We’re discussing his journalism background — Davis started in print — when two teenage girls come around the corner. “Hey gorgeous, times two,” he intones flirtatiously, and the girls literally simper.  I assume they’re CBS interns, or perhaps daughters of a coach; they’re so young, it’s innocuous and charming. He returns to talking about the competitive nature of sports journalists.

“Guys want to break things first, and it’s anything. Is LeBron gonna play for Miami? In the blogosphere, they were handicapping who in the media would get that story first. I think it’s pretty juvenile. I’m lucky at SI. We don’t sell ourselves that way. We’re more about the writing and reporting. But I admire guys who do it [get the scoop], guys like Andy Katz [ESPN], Gary Parrish and Jeff Goodman [both of CBSsports.com. They take a lot of competitive pride in it.

“I was having a conversation about this with Chuck Todd [chief White House correspondent and political director of NBC News]. My sense is there’s more competition in sports to be first. Everybody’s trying to get noticed. One way to do that is get the scoop, another is being as loud and obnoxious and mean as you can. How incendiary can you be?"
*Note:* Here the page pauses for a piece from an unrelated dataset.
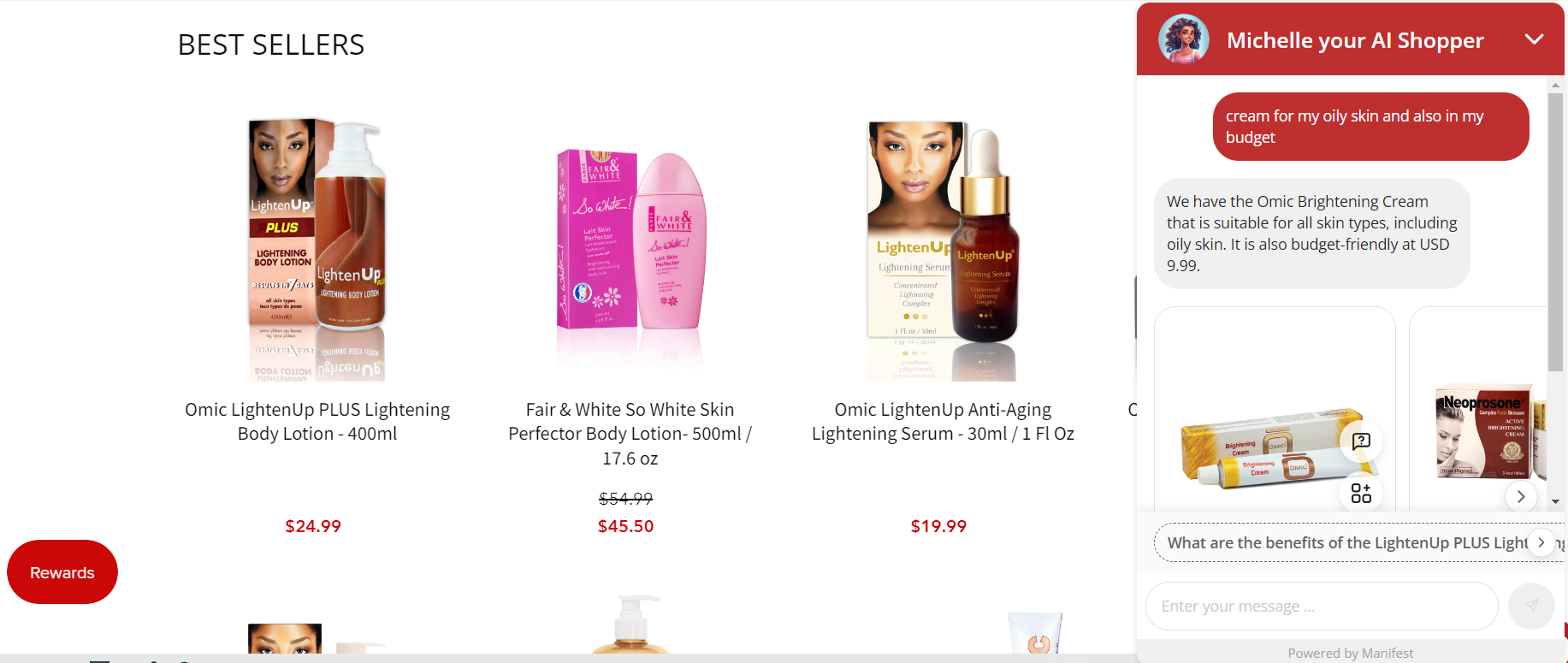Click the add-to-compare grid icon on Brightening Cream card
Viewport: 1568px width, 663px height.
pyautogui.click(x=1361, y=493)
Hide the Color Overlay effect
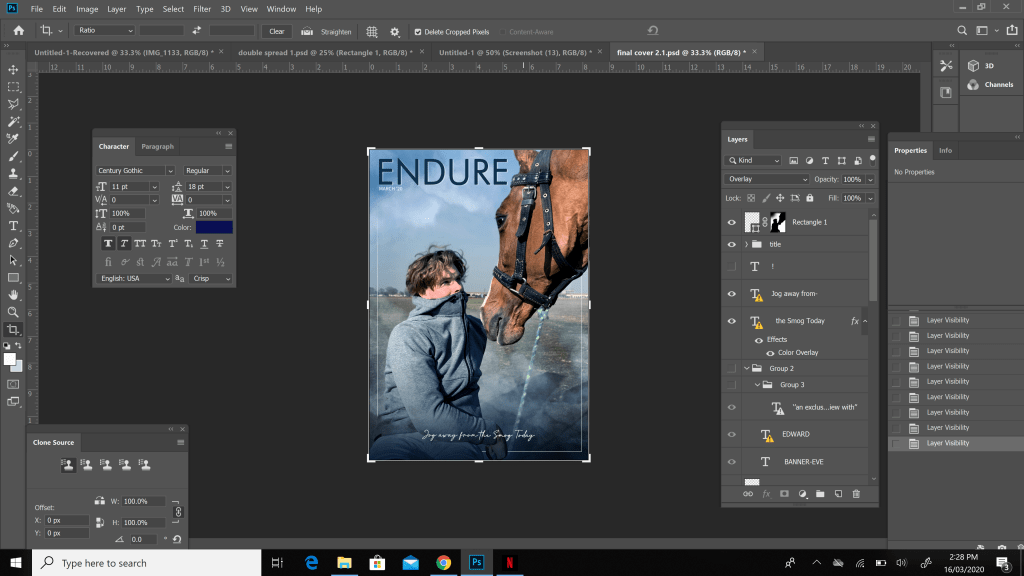The height and width of the screenshot is (576, 1024). click(770, 353)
“Just as in politics,” I say, wondering if he counts Doyel as incendiary.

“It’s a very true parallel.  You gotta go to the polarized extreme. I think people like to be provoked.  There’s a lot of trash-talking in sports, but in politics, I think there’s genuine demonizing. Hey there, hot lady …”

It’s CBS courtside reporter Lesley Visser, whose face has fewer wrinkles than her sideline reporters 30 years her junior. “Can I borrow him for a second?” she asks, giggly to see Davis.

Visser’s been a pioneer for women in sports journalism, the first female NFL analyst on TV, and the only sportscaster in history, male or female, to have worked on broadcast crews for all of the following: the Final Four, NBA Finals, World Series, Triple Crown, Olympics, Super Bowl, World Figure Skating Championships and U.S. Open. Yet as she and Davis chat, she keeps grabbing his arm and touching her hair, like a teenage girl.

“Tomorrow’s a long day,” Davis tells me before being whisked away in a golf cart, young and forever male. “Production meeting, rehearsal, the pre-game show, the games, the post-game show.  And I’m doing some corporate work for Subway. A little lettuce on the side,” he says, winking.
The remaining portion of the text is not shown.